◆ **Written task**: Format the entries from the line containing "Select the Latest" through the end of the entries as a two-column CSV with the columns instruction and location. Give one row per entry, with its text and its answer each in a single quoted field and line breaks replaced by spaces.

◆ **Data to use**:
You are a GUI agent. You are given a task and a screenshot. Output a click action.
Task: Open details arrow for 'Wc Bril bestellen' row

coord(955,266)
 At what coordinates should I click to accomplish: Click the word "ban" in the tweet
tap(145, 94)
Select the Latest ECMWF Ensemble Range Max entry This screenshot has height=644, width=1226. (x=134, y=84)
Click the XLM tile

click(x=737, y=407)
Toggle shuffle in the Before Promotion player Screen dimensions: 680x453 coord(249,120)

◆ **Result**:
instruction,location
"Select the Latest ECMWF Ensemble Range Max entry This screenshot has height=644, width=1226.","(x=134, y=84)"
"Click the XLM tile","click(x=737, y=407)"
"Toggle shuffle in the Before Promotion player Screen dimensions: 680x453","coord(249,120)"